| EXERCISE PROMPT |
Could you transcribe exactly the lines below, from the line with "Given: Open the MEM team name link" through the line with "Given: Open the 滤镜(T) menu", and nothing else, leaving out the pictures?

-- MATERIAL SHOWN follows --

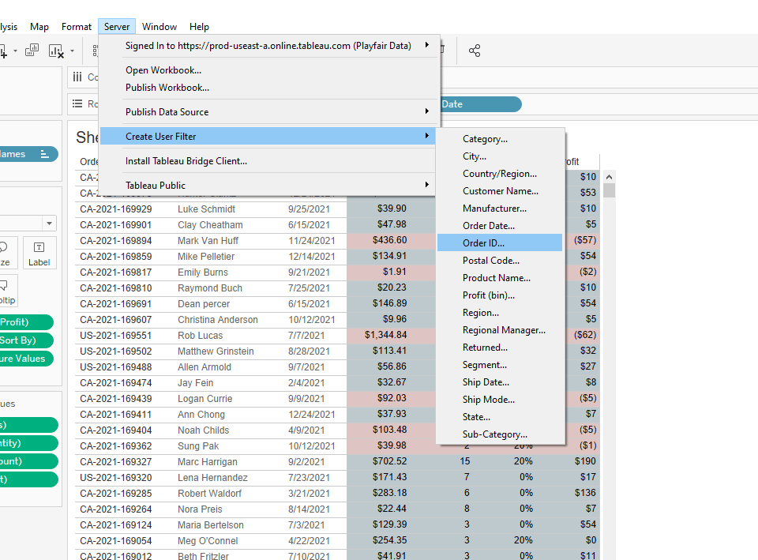Create a New Worksheet from the toolbar
Screen dimensions: 758x560
pyautogui.click(x=6, y=50)
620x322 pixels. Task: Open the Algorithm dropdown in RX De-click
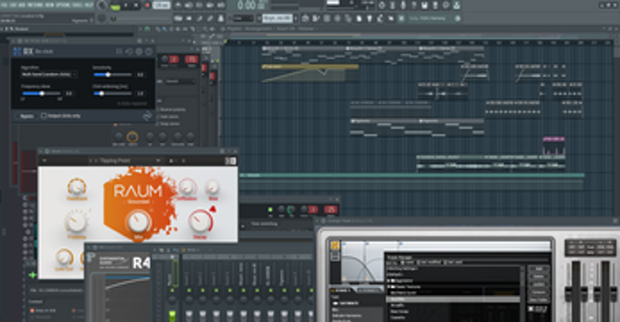pyautogui.click(x=48, y=74)
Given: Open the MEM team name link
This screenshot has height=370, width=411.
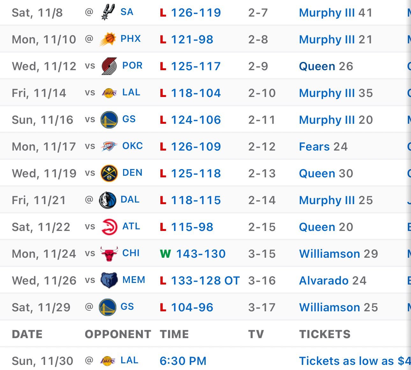Looking at the screenshot, I should [134, 280].
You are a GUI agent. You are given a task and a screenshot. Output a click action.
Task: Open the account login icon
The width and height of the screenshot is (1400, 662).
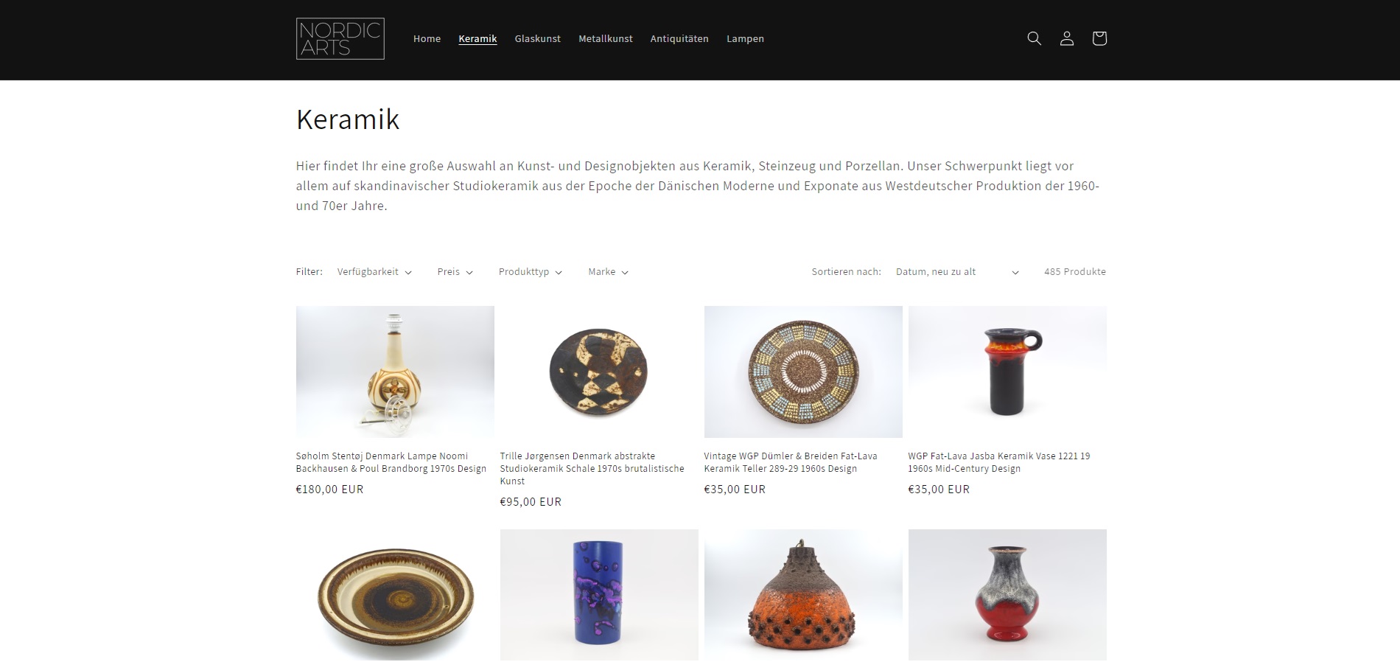point(1066,38)
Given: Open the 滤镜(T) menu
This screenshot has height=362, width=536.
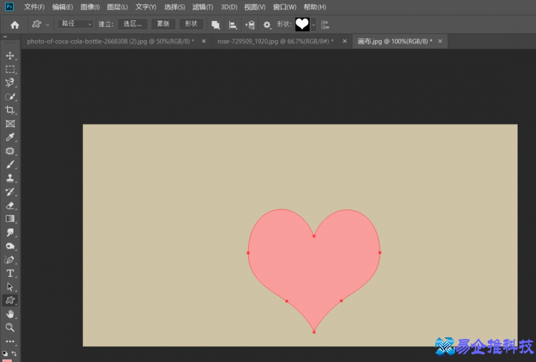Looking at the screenshot, I should click(203, 7).
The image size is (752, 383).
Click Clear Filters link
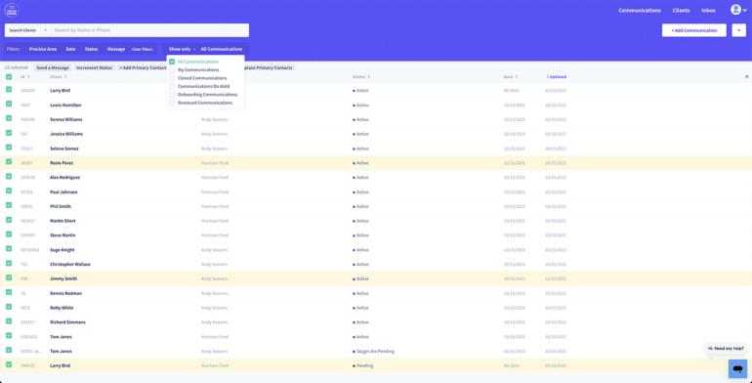pyautogui.click(x=142, y=49)
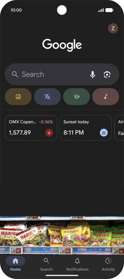Open the translate shortcut chip

click(x=47, y=97)
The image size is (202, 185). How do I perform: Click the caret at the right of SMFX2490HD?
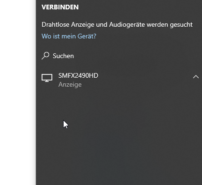coord(196,77)
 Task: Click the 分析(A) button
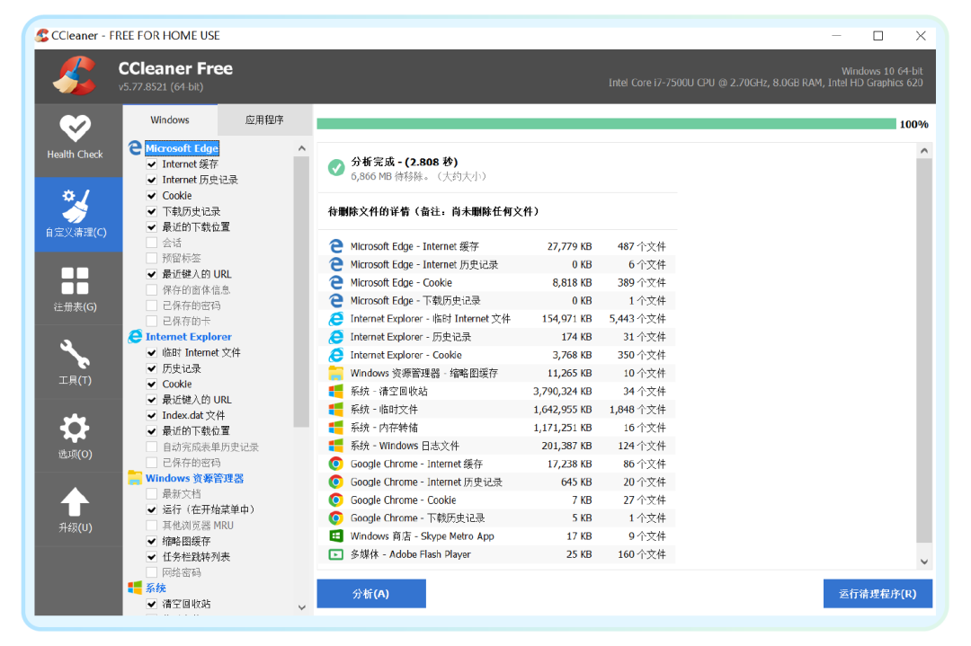[370, 593]
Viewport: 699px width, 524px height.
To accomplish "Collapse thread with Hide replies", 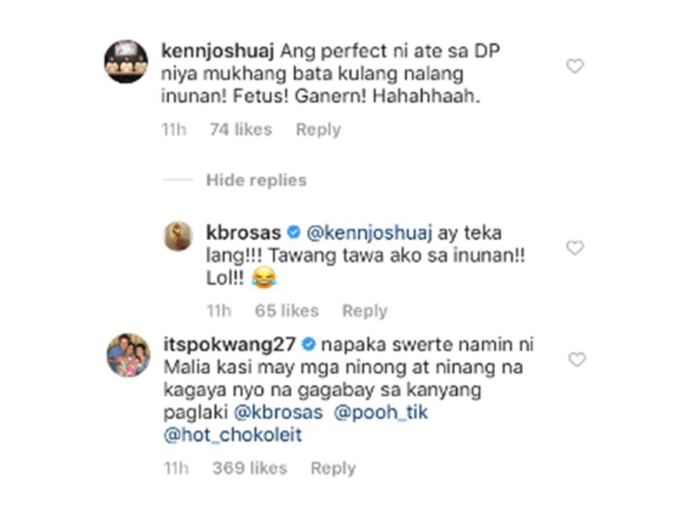I will coord(256,180).
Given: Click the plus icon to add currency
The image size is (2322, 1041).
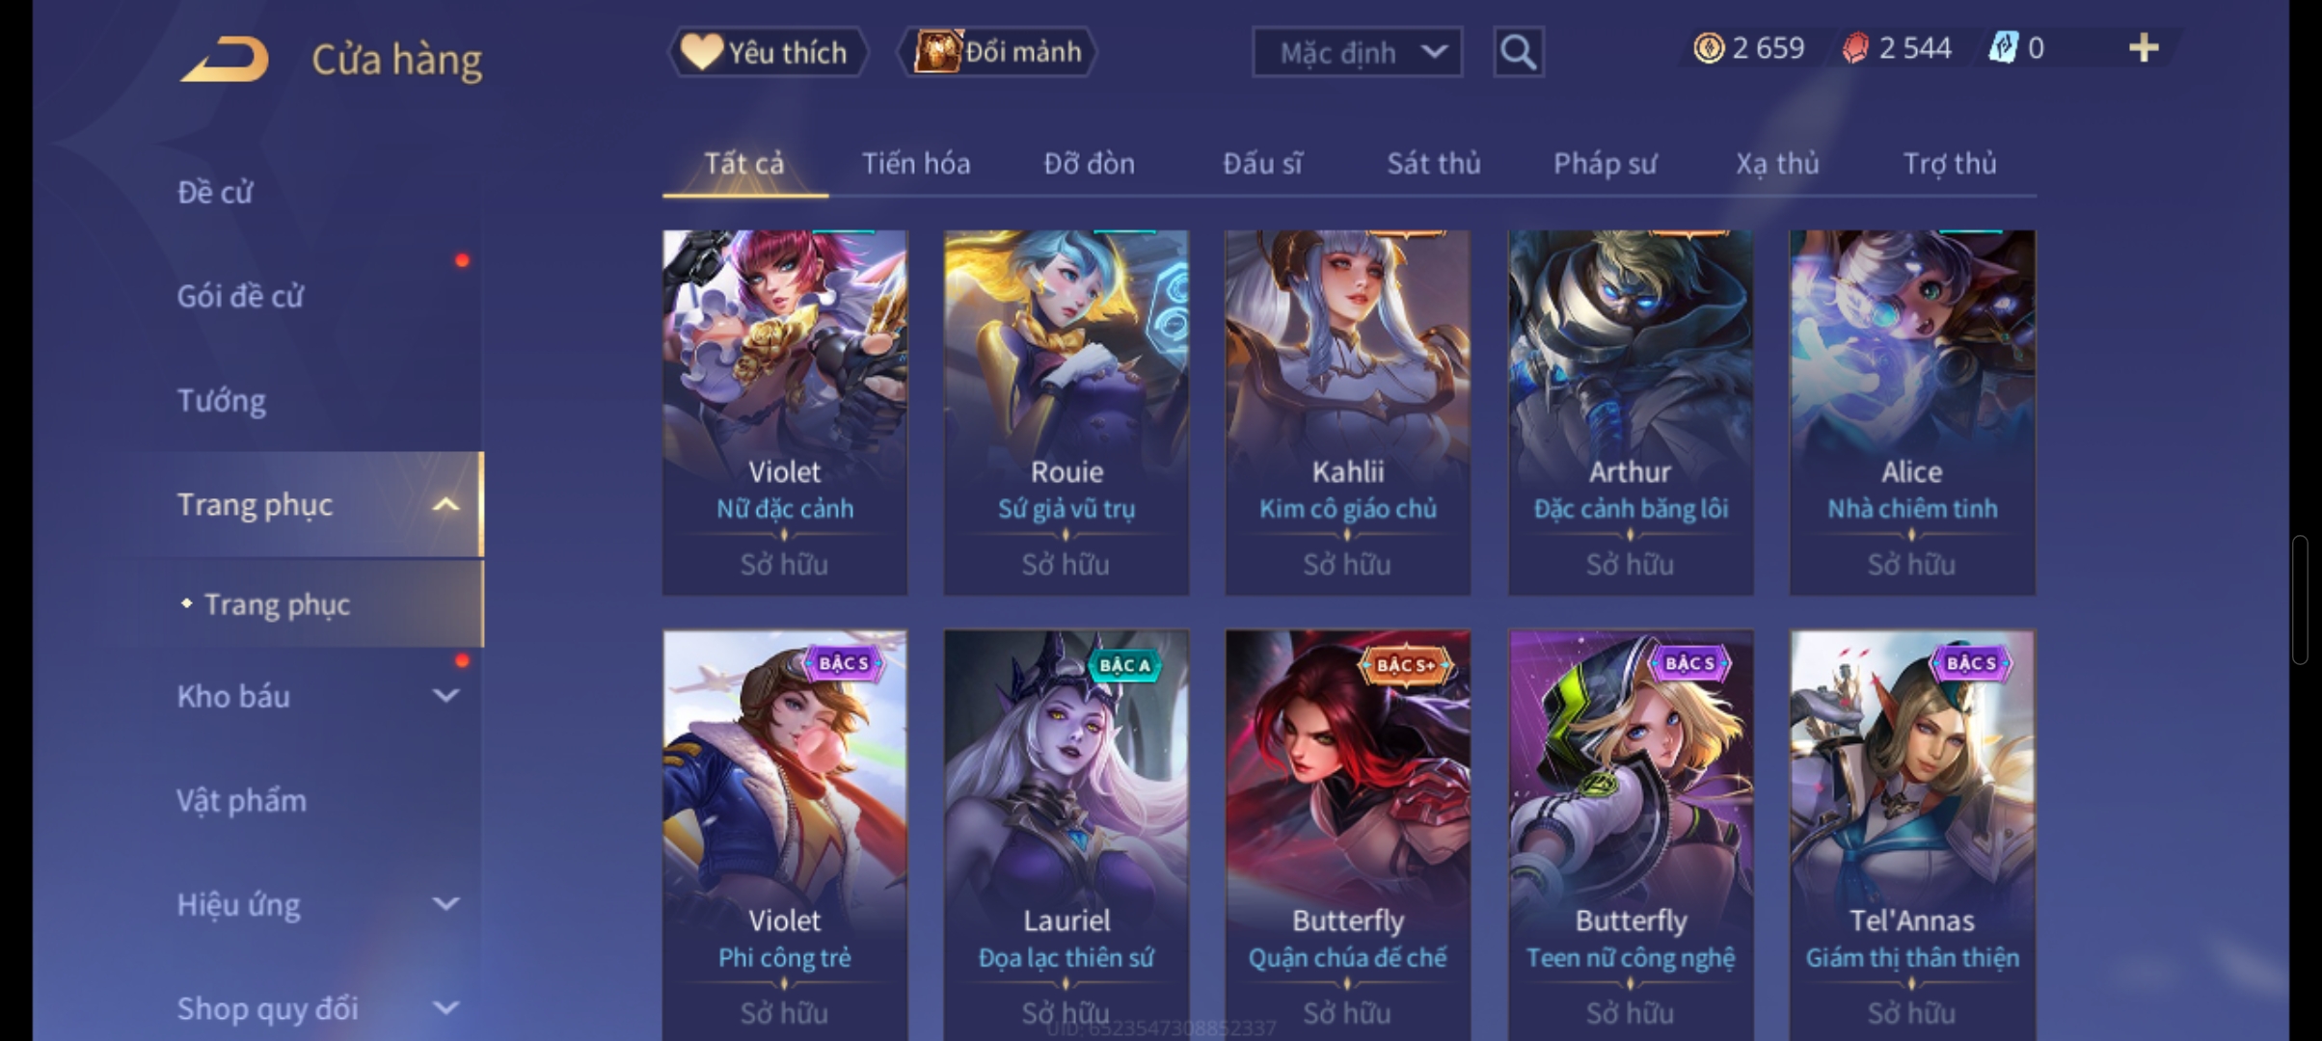Looking at the screenshot, I should [2143, 48].
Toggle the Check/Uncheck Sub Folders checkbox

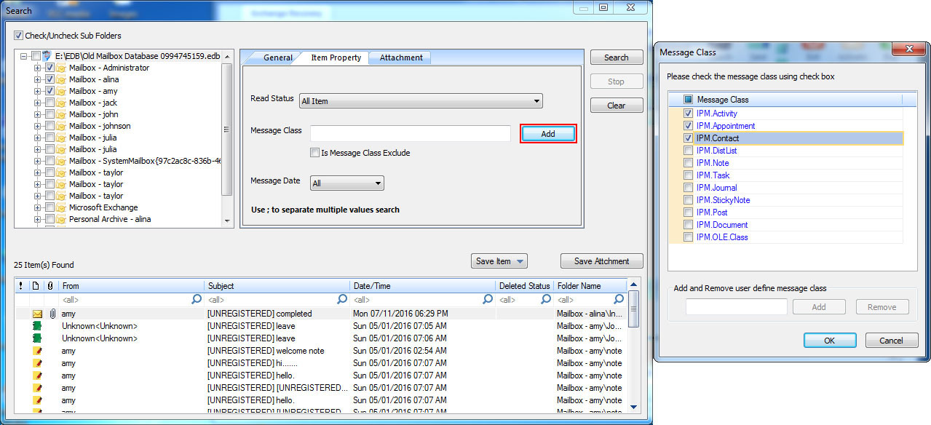coord(19,36)
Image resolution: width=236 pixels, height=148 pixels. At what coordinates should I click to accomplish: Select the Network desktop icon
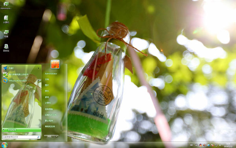[6, 34]
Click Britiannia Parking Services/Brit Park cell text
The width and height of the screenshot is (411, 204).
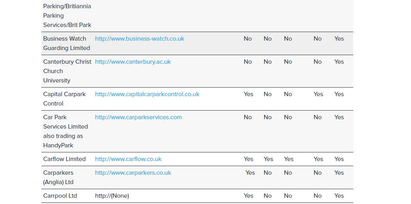pyautogui.click(x=67, y=16)
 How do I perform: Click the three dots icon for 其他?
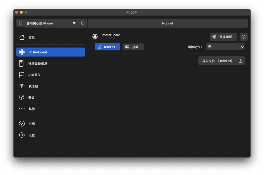pos(22,109)
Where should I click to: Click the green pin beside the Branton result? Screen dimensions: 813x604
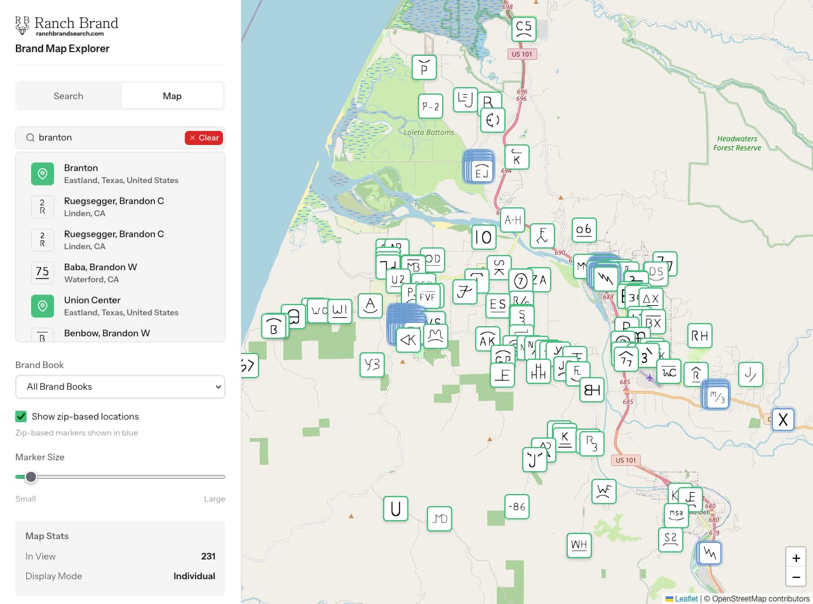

-- MATERIAL SHOWN concluded --

| EXPECTED ANSWER |
Given: Open the MEM team name link
This screenshot has height=370, width=411.
Looking at the screenshot, I should [134, 280].
You are a GUI agent. You are given a task and a screenshot. Output a click action.
Task: Open the account login icon
The width and height of the screenshot is (1400, 662).
point(1066,38)
Given: Open the 滤镜(T) menu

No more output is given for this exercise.